Ridley-Thomas, 68, was convicted on one charge of bribery, once conspiracy charge, a charge of honest services mail fraud and four counts of honest services wire fraud.

The charges stem from an alleged scheme that occurred during his service on the L.A. County Board of Supervisors in 2018. Ridley-Thomas was accused of voting in favor of an amendment for a Telehealth contract with the Department of Mental Health at USC, in exchange for his son, Sebastian Ridley-Thomas, being hired at the USC School of Social Work.

In September 2022, former USC dean of social work Marilyn Louise Flynn, 84, agreed to plead guilty for charges connected to the Ridley-Thomas case.

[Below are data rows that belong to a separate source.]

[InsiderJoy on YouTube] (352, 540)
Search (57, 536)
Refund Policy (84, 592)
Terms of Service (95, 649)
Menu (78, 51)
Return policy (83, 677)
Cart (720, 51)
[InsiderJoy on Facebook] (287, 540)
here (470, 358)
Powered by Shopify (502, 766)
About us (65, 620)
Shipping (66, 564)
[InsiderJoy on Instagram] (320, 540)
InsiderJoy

The guilty plea was for a federal charge that she bribed Ridley-Thomas by funneling $100,000 he provided from his campaign account, to the United Ways of Southern California organization.

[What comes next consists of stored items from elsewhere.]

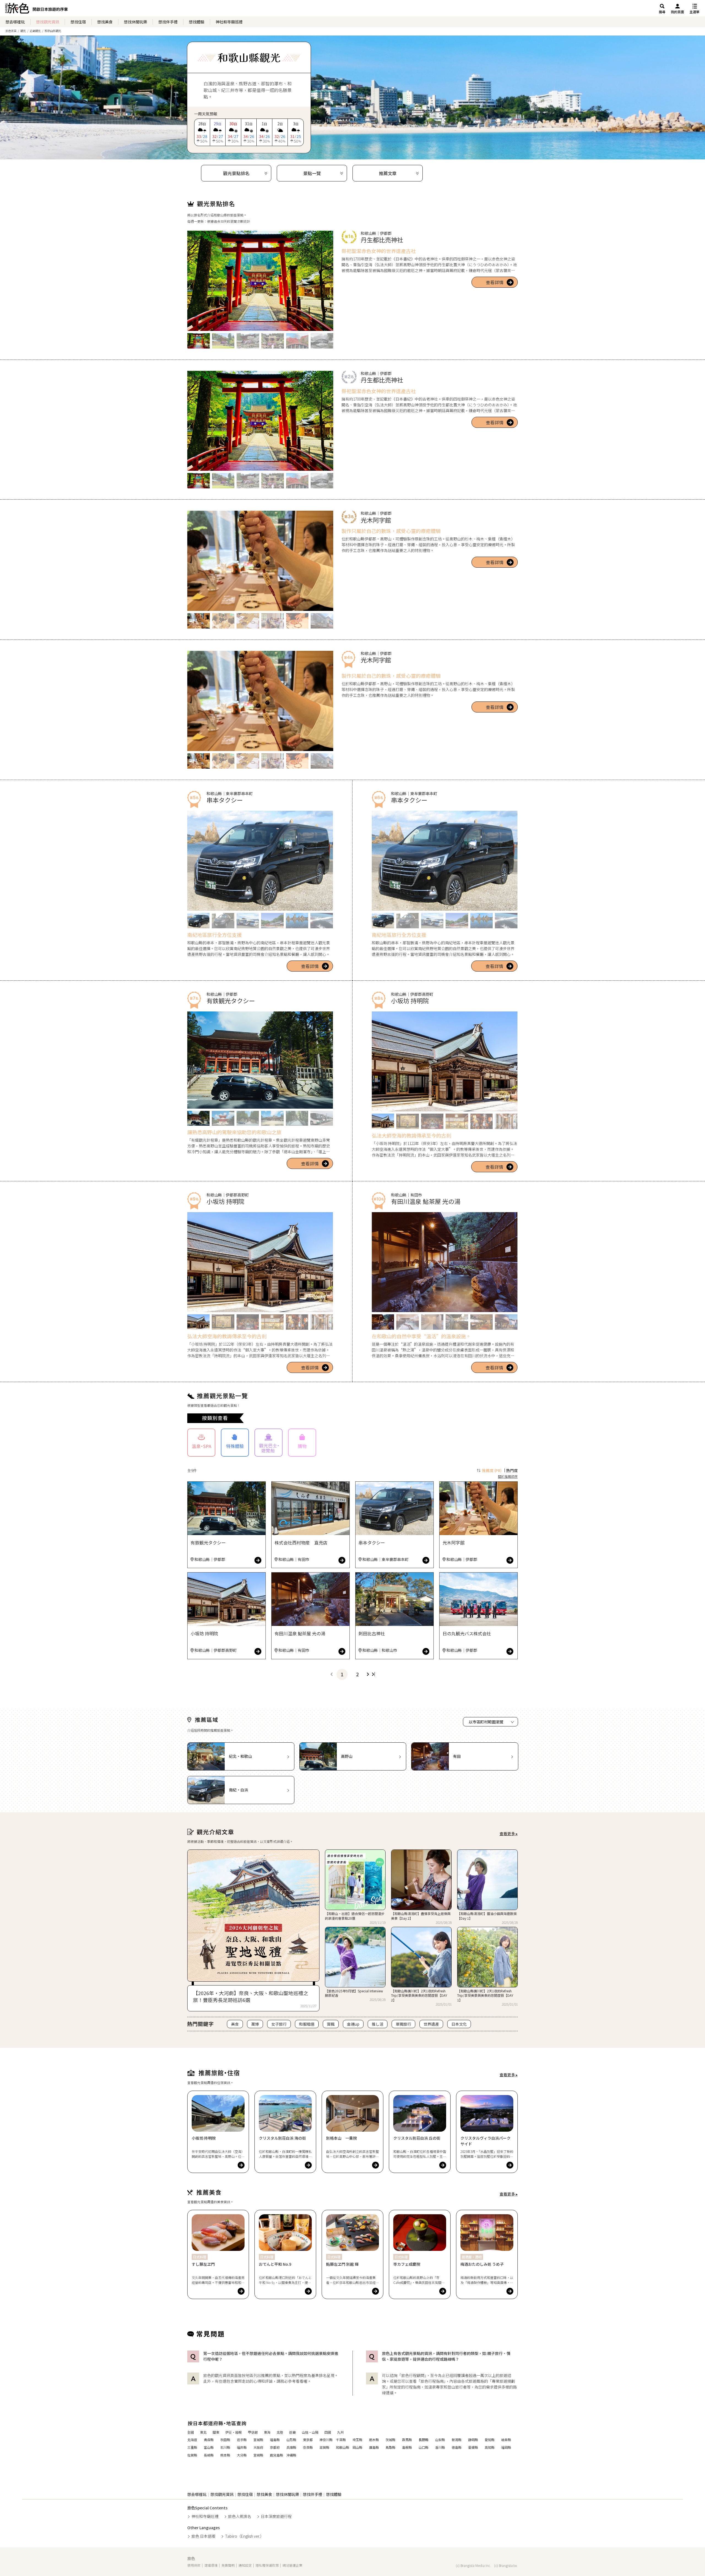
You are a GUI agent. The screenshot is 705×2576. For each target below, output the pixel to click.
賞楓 (331, 2024)
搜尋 (662, 11)
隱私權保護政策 (267, 2565)
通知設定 (245, 2565)
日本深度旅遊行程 (276, 2516)
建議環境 (211, 2565)
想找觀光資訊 (47, 22)
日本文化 (459, 2024)
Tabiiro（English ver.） (244, 2536)
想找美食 (105, 22)
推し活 (377, 2024)
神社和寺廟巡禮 (229, 22)
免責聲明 (228, 2565)
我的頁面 (677, 11)
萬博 (255, 2024)
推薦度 (492, 1470)
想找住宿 (78, 22)
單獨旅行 (403, 2024)
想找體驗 (196, 22)
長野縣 (424, 2440)
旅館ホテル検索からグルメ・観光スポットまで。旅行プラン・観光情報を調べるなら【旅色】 (36, 9)
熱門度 (512, 1470)
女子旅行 (279, 2024)
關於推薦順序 (508, 1476)
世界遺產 (431, 2024)
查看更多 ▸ (509, 1833)
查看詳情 (494, 282)
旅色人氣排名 (239, 2516)
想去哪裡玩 (15, 22)
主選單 (694, 11)
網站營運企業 (292, 2565)
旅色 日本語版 (203, 2536)
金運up (353, 2024)
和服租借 (306, 2024)
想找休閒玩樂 (135, 22)
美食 (235, 2024)
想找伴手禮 (168, 22)
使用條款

After the $100,000 payment was processed in May 2018, Flynn said she met with Ridley-Thomas to discuss his vote in favor of the amended Telehealth contract, or the “master contract stuff,” as it was referred to in conversations.

Attorney Daralyne Durie, who represented Ridley-Thomas, said that the former supervisor had already previously shown favor toward the Telehealth contract and argued allegations of bribery for such support did not make sense.

The federal charges against Ridley-Thomas were first presented in October 2021. At the time he had just been elected to the Los Angeles City Council after finishing his term as a supervisor. Ridley-Thomas stepped away from his council and committee duties, before the council took an 11-3 vote to suspend him from the council until the charges and case were resolved.

In that time, Councilman Herb Wesson served the 10th district in an interim role, before Heather Hutt was appointed and continues to serve today.

The district judge set an Aug. 14 sentencing date for Ridley-Thomas.